As with separation anxiety, determining whether or not your dog is sleeping between your legs is tricky because so many factors have to be considered. How recently did this behavior begin? Does your dog seem happy while it is curled up between their legs, or does it display signs of fear or anxiety? Does your dog always do this, or only when certain other people, pets, or stimuli are around? Does it sleep between your legs the entire night, or does it come to you whimpering or worried partway through the night?

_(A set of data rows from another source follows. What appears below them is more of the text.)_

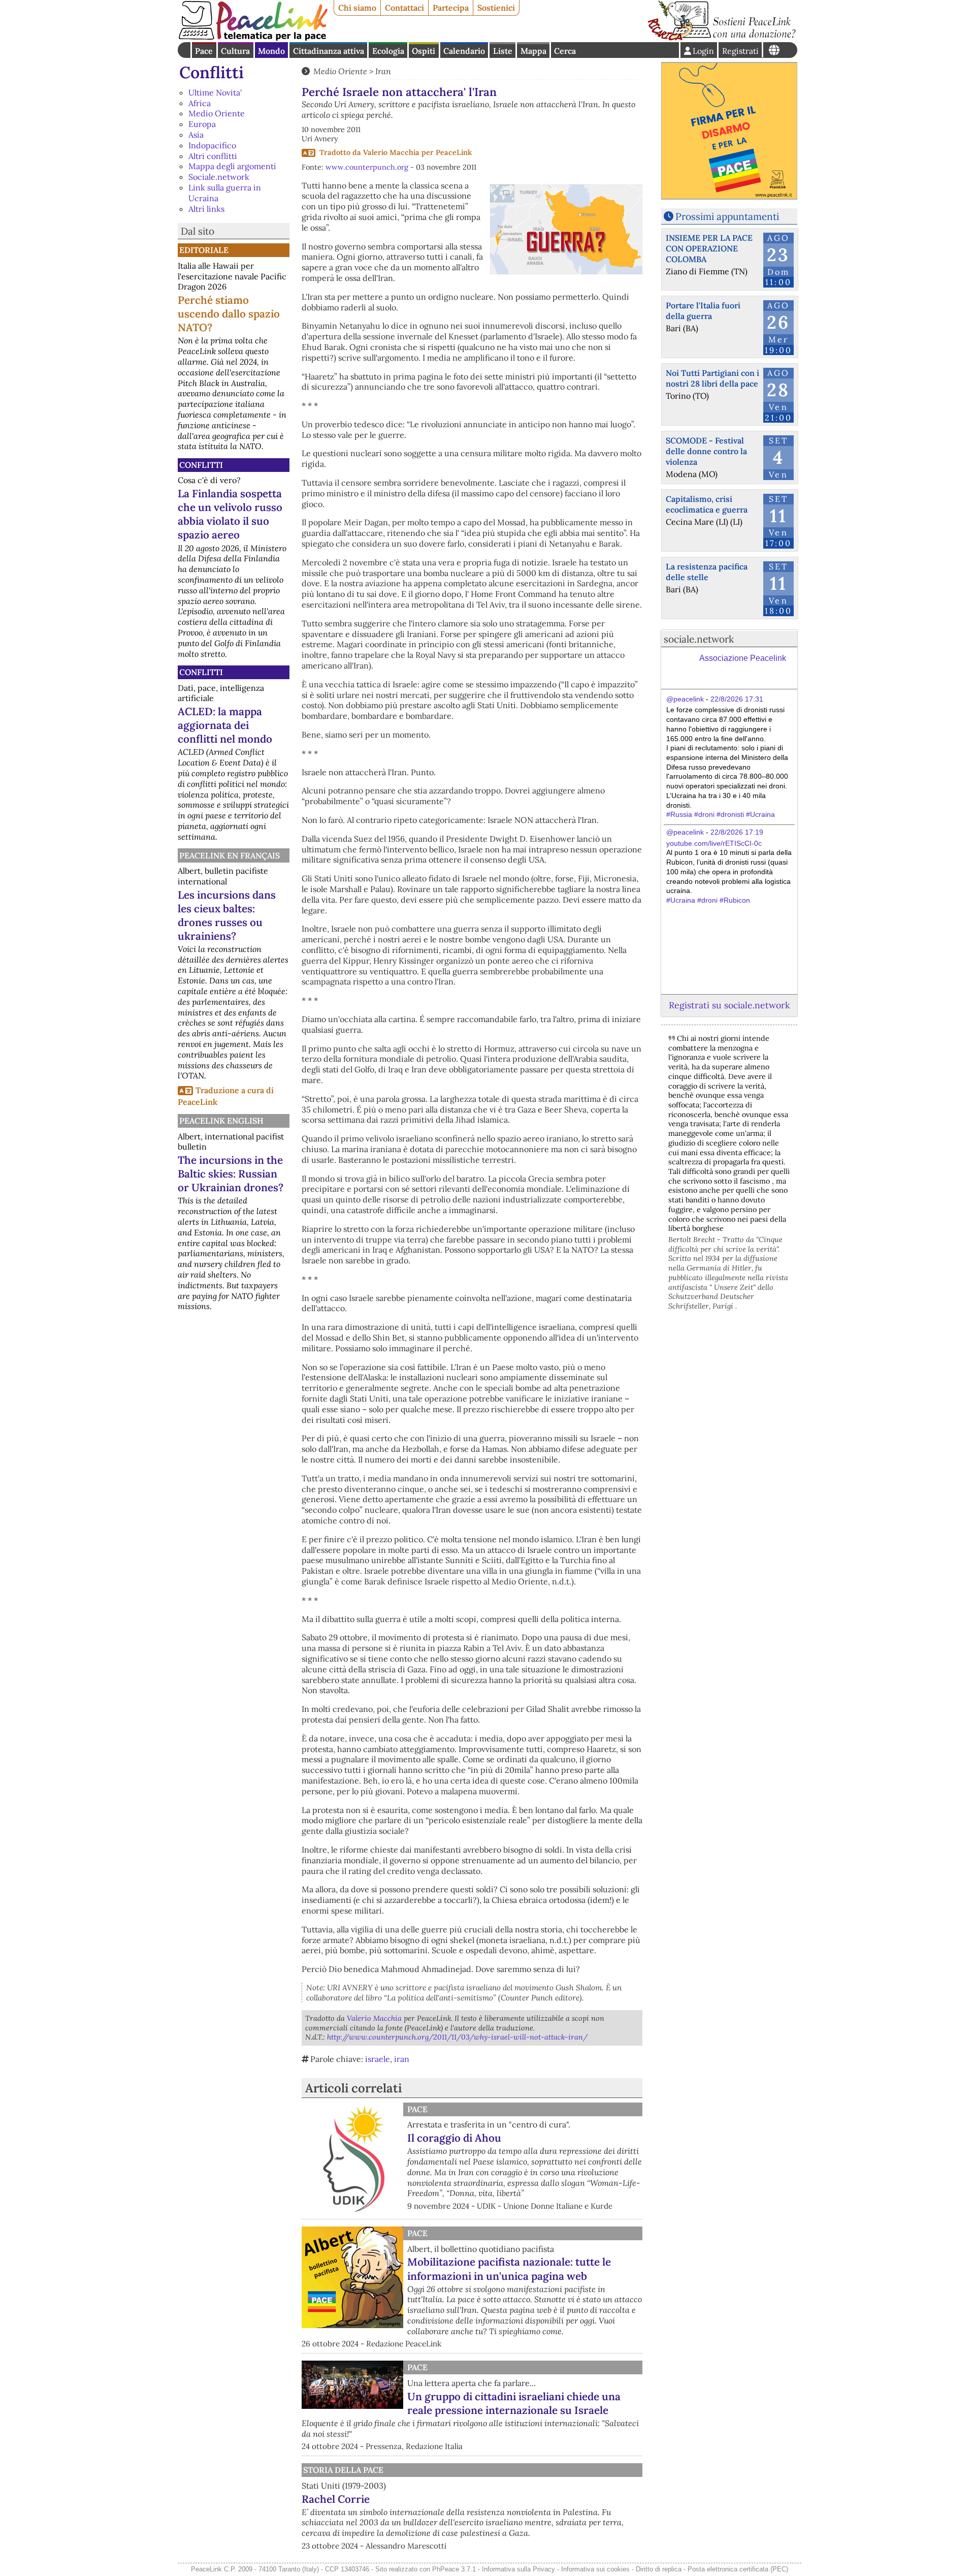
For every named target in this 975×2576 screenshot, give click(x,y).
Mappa (533, 51)
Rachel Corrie (336, 2499)
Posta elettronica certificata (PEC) (738, 2569)
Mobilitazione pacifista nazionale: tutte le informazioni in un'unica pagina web (509, 2268)
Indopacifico (212, 145)
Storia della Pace (343, 2470)
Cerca (565, 51)
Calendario (464, 51)
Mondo (271, 51)
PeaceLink (454, 152)
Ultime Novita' (215, 92)
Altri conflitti (212, 156)
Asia (196, 135)
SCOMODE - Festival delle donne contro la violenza (706, 451)
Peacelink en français (229, 855)
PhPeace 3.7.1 (454, 2569)
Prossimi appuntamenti (727, 216)
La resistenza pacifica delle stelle (707, 571)
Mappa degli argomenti (232, 166)
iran (401, 2059)
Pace (204, 51)
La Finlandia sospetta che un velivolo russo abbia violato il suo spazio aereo (230, 514)
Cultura (235, 51)
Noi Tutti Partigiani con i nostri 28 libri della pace (712, 378)
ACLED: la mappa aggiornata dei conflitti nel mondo (225, 725)
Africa (199, 103)
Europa (202, 124)
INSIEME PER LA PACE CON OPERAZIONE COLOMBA (709, 248)
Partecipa (451, 8)
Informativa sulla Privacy (518, 2569)
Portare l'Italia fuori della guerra (703, 310)
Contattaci (404, 8)
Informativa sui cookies (595, 2569)
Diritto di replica (658, 2569)
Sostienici (496, 8)
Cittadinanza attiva (328, 51)
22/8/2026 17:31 (736, 699)
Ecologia (388, 51)
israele (377, 2059)
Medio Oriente (216, 113)
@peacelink (685, 699)
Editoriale (204, 250)
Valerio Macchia (391, 152)
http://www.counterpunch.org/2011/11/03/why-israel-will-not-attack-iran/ (457, 2037)
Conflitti (211, 72)
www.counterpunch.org (367, 167)
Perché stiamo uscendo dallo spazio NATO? (229, 313)
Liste (502, 51)
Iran (383, 71)
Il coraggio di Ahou (454, 2138)
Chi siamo (357, 8)
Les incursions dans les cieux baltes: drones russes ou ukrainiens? (227, 915)
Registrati (740, 51)
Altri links (206, 209)
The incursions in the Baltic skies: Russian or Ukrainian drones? (230, 1173)
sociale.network (699, 639)
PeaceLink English (221, 1121)
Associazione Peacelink (742, 658)
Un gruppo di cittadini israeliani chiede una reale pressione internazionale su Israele (514, 2403)
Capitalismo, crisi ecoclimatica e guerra (707, 504)
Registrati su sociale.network (729, 1005)
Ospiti (423, 51)
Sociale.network (218, 177)
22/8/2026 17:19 (736, 832)
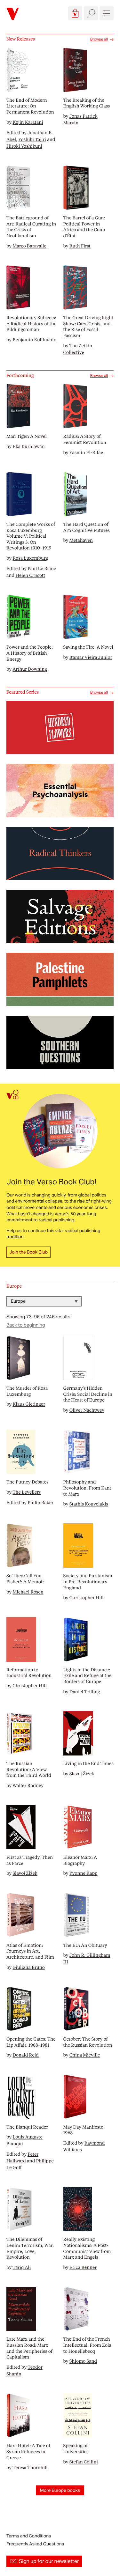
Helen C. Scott (30, 575)
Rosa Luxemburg (30, 558)
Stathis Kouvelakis (88, 1504)
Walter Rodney (28, 1785)
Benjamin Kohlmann (34, 339)
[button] (75, 13)
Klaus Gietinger (28, 1404)
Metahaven (81, 540)
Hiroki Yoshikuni (24, 146)
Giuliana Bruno (28, 1967)
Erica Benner (83, 2267)
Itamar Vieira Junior (90, 657)
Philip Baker (40, 1502)
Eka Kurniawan (28, 446)
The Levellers (26, 1492)
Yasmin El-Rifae (86, 452)
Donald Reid (25, 2055)
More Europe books (60, 2490)
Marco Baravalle (29, 246)
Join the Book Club (28, 1252)
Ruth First (80, 246)
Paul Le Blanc (42, 568)
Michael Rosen (27, 1592)
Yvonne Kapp (83, 1873)
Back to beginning (25, 1325)
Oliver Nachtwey (86, 1410)
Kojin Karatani (27, 122)
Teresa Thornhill (29, 2467)
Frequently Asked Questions (35, 2544)
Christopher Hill (86, 1598)
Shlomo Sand (83, 2361)
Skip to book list (22, 1291)
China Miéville (84, 2055)
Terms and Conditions (28, 2536)
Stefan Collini (83, 2462)
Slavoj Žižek (81, 1774)
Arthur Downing (29, 669)
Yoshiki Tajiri (32, 139)
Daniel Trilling (84, 1692)
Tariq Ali (21, 2267)
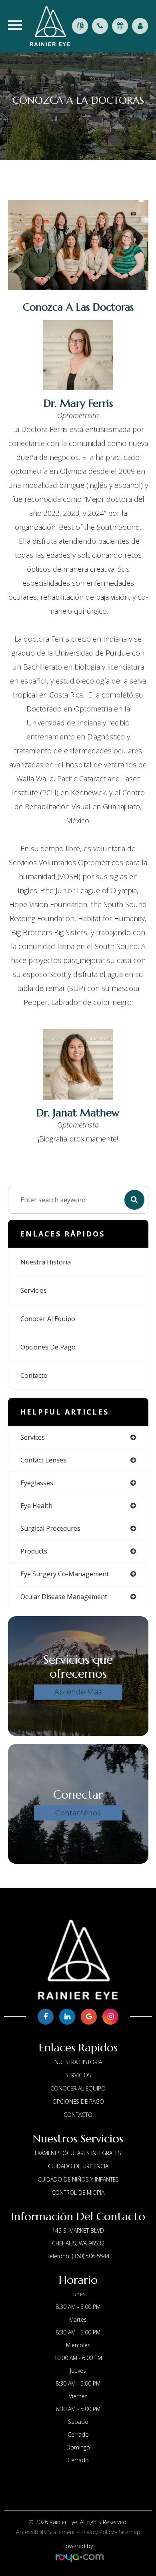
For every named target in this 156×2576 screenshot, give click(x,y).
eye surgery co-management (64, 1573)
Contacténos (78, 1812)
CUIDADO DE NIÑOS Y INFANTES (78, 2179)
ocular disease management (63, 1596)
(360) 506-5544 (91, 2256)
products (33, 1551)
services (32, 1437)
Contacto (34, 1375)
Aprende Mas (78, 1692)
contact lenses (43, 1460)
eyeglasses (36, 1482)
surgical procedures (50, 1528)
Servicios (33, 1290)
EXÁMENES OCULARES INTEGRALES (78, 2153)
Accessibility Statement (45, 2532)
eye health (36, 1505)
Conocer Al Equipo (47, 1318)
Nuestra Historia (45, 1262)
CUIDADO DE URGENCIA (78, 2166)
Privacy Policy (97, 2532)
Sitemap (129, 2532)
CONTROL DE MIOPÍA (78, 2192)
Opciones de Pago (48, 1347)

The latter may be a sign that your dog is coming to you because of a bad dream or something else that has bothered it in the night, just as a small child may come to its parent in the middle of the night. Like a parent, you have to decide when you want to comfort your dog by letting it stay with you, and when it’s best for its maturation process to go back to its sleeping spot.

9. The Joy of Cuddling

For dogs, there’s no such thing as “too much of a good thing,” and few things are better for them than cuddle time with their favorite human! The warmth and positive sensory and emotional feelings they get from time with you are all strong incentives for them to cuddle up with you as much as possible, including at night. Once again, it is up to you whether an explanation like this makes you more likely to shoo them away, or if you love your dog so much that you, too, can’t get enough of cuddle time.

By figuring out the reason why your dog has been sleeping between your legs, you have a better chance of figuring out what, if anything you want to do about it.